The use of self-administered questionnaires has some advantages in diagnosing OSA, e.g., they are easy to use, are not time-consuming and most give a reliable result. As previously reported, the prediction of OSA based on questionnaires by artificial intelligence showed a sensitivity of 80–81% and a specificity of 95–97% [
54]. The NoSAS score, including age, sex, neck circumferences, snoring and obesity, presented a high sensitivity and positive predictive value in the diagnosis of OSA [
55]. The STOP-BANG questionnaire showed high sensitivities and negative predictive values for diagnosing moderately severe OSA [
56]. The SAS score can diagnose OSA with high sensitivity [
57].
However, the prediction of OSA and upper airway obstruction based on SAT US and anthropometric parameters has not been previously investigated.
The significance of the present investigation is that using US in OSA diagnostics and obstruction localisation, an additional opportunity besides the standard procedures (i.e., drug-induced sleep endoscopy or polygraphy) is presented, which is vital due to the high account of undiagnosed cases.

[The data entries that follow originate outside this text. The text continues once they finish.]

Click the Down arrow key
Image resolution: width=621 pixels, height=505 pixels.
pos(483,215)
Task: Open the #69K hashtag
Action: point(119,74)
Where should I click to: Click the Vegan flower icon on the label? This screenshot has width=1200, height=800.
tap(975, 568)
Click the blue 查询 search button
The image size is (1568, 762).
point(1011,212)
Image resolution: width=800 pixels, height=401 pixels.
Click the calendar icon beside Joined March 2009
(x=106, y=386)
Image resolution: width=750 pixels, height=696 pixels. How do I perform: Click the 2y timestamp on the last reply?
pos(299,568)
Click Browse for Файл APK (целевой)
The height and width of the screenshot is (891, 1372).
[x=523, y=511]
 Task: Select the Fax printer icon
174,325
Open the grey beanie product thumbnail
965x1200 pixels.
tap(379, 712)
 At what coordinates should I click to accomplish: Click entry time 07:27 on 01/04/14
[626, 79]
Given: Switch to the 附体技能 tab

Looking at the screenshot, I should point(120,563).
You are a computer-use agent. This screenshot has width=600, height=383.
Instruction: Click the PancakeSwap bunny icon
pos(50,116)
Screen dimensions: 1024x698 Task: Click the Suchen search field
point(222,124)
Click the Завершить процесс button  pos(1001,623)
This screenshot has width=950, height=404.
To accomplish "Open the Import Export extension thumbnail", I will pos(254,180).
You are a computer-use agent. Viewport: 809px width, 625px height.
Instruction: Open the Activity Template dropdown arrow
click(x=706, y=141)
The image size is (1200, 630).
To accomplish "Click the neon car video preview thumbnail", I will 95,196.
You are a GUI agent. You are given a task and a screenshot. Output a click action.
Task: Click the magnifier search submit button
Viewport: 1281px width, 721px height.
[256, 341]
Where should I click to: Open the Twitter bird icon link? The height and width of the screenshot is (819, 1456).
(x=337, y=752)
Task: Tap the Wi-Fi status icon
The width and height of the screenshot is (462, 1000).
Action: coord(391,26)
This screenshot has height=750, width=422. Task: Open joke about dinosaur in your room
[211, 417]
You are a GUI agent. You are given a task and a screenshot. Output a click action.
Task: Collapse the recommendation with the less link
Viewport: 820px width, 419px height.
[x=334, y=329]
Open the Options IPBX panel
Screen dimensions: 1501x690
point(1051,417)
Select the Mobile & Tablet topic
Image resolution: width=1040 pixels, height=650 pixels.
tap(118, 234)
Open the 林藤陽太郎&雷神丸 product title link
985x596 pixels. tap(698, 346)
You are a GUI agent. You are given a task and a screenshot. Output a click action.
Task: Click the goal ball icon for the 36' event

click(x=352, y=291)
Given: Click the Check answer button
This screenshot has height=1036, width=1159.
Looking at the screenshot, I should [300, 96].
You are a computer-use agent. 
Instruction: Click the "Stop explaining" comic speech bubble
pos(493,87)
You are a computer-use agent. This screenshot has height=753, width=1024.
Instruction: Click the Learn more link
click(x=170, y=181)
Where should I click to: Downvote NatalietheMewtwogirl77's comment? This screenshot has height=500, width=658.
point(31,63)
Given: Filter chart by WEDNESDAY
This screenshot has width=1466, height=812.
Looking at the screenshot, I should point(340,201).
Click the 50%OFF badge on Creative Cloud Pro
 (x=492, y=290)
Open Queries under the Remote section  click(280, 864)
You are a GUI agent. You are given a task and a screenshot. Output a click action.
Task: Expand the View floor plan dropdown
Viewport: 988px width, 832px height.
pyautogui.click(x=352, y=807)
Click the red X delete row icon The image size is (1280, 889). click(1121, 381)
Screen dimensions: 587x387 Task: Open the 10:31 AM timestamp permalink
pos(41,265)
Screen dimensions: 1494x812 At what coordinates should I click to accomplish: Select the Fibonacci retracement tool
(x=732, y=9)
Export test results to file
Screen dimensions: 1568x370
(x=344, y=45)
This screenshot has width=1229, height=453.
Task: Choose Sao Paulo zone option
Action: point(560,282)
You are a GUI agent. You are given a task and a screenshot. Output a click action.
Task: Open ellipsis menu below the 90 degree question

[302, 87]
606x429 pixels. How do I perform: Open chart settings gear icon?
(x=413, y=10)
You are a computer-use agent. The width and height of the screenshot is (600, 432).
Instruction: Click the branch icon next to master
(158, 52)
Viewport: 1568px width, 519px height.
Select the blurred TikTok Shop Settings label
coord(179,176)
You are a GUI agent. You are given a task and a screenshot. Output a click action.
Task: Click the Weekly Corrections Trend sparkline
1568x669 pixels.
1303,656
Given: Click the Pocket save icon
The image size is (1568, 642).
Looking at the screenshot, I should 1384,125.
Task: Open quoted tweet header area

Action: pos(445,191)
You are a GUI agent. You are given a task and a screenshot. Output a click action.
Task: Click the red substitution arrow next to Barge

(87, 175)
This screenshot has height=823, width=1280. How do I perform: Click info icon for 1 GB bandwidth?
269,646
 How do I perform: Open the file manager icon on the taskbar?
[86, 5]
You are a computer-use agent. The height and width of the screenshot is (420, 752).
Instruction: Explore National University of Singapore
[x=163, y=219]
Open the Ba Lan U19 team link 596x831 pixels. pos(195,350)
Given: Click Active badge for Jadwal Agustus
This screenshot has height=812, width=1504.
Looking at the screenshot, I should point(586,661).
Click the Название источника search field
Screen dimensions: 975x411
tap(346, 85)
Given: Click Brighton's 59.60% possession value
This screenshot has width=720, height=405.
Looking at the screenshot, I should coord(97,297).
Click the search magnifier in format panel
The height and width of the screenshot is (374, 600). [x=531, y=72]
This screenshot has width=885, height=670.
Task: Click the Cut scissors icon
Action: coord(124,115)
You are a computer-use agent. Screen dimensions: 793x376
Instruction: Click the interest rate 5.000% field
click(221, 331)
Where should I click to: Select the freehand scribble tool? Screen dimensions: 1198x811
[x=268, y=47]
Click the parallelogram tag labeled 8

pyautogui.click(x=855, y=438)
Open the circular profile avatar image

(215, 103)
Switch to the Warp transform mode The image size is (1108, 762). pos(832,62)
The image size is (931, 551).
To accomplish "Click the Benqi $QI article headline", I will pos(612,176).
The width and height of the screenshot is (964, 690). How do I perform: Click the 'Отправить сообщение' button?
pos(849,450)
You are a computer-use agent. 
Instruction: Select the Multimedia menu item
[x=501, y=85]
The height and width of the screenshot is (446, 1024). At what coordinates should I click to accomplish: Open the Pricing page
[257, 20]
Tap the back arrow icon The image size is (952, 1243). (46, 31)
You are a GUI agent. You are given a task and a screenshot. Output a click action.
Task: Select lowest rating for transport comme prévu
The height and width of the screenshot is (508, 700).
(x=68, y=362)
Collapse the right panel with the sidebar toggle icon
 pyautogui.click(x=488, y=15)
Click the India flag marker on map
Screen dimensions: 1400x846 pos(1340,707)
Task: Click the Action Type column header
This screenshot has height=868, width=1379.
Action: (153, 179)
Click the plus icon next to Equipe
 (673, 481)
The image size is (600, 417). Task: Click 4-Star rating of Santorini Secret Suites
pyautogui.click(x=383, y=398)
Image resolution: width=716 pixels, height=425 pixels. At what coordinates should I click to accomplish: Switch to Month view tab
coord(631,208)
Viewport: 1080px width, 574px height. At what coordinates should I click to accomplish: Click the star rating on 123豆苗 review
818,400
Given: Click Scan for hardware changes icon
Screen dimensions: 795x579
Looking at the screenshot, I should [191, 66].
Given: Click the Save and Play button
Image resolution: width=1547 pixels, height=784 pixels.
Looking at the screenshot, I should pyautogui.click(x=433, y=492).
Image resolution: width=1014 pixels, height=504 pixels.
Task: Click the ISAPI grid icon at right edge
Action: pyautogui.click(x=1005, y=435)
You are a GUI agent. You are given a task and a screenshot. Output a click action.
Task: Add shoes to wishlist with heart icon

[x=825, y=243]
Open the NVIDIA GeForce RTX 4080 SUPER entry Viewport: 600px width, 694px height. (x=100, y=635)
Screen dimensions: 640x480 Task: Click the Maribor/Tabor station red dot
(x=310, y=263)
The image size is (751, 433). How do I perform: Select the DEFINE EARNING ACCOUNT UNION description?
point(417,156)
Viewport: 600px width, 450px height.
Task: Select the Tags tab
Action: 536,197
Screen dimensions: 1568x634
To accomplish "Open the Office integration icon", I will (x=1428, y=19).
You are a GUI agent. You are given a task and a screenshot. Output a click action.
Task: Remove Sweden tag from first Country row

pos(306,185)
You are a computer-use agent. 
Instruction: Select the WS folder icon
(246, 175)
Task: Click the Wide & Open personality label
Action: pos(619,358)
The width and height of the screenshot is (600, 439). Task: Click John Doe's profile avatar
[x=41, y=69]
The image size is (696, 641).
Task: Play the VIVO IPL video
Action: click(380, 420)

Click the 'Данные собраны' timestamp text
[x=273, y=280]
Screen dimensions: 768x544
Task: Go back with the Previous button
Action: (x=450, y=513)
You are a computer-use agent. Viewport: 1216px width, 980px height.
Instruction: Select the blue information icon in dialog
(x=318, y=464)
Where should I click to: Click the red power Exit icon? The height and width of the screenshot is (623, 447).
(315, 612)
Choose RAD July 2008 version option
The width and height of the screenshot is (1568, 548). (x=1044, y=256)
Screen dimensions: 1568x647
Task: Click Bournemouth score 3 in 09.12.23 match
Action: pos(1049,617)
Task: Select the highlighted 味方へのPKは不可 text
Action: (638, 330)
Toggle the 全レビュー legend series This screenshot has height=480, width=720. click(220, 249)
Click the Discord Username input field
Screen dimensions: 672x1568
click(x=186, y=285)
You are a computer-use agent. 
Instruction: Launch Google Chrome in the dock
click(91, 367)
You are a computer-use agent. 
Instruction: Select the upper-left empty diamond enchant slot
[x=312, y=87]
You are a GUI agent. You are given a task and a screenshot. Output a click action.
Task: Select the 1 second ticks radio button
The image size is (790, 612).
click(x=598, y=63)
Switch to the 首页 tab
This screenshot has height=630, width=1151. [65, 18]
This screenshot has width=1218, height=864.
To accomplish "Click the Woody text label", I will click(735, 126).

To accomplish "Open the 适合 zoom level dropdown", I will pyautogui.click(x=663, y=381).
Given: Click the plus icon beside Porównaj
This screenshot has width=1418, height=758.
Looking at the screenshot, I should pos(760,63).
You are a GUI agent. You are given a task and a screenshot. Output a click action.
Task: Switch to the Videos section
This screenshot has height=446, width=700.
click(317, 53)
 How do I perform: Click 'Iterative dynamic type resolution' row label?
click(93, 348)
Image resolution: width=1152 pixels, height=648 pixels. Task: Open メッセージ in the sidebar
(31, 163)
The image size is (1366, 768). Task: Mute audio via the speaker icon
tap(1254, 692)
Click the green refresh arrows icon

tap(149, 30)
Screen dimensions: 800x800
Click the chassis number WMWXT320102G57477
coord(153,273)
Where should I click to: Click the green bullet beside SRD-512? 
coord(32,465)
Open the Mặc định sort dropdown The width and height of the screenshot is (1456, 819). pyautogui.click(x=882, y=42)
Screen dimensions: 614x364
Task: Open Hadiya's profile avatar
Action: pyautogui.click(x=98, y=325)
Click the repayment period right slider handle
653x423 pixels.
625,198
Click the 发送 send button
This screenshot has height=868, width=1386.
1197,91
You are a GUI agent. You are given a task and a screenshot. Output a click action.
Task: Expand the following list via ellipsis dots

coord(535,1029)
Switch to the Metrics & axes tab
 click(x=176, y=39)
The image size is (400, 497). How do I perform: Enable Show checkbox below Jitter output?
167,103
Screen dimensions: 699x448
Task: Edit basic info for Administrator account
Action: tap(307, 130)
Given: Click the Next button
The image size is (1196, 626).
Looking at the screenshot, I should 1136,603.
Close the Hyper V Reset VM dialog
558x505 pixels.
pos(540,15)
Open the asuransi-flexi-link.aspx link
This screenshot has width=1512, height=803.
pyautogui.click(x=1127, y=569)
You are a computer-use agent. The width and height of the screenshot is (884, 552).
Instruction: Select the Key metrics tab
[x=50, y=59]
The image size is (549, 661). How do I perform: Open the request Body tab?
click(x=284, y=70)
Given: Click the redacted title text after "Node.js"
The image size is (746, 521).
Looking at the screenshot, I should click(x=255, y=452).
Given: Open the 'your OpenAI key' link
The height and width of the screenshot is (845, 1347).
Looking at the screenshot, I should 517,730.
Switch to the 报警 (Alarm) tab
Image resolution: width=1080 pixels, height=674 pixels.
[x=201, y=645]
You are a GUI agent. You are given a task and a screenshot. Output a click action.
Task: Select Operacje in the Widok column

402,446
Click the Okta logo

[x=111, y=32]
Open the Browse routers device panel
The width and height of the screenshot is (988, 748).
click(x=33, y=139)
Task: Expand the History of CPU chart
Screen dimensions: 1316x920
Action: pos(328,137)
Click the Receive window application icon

This can be especially significant in previously non-diagnosed cases of OSA when US examinations are indicated for other reasons (e.g., thyroid gland aberrations, salivary gland problems, abdominal pain or bilestones) or a US device is accessible for screening (e.g., general practitioner’s surgery, otorhinolaryngological or anaesthesiologic outpatient clinic). The applied algorithm can screen for OSA with high precision, which is essential, since the targeted diagnostic work-up for OSA can be started (home sleep test, polygraphy, PSG). Artificial intelligence can also help predict OSA and the location of the obstruction.
Our study has some limitations. Due to the relatively low number of investigated subjects, we were unable to divide OSA into more different groups. Examination of more subjects may provide facilities to carry out multivariable variance analyses. In the present study, visceral fat tissue was not investigated, although, according to the literature, it is also an essential factor in the pathogenesis of OSA.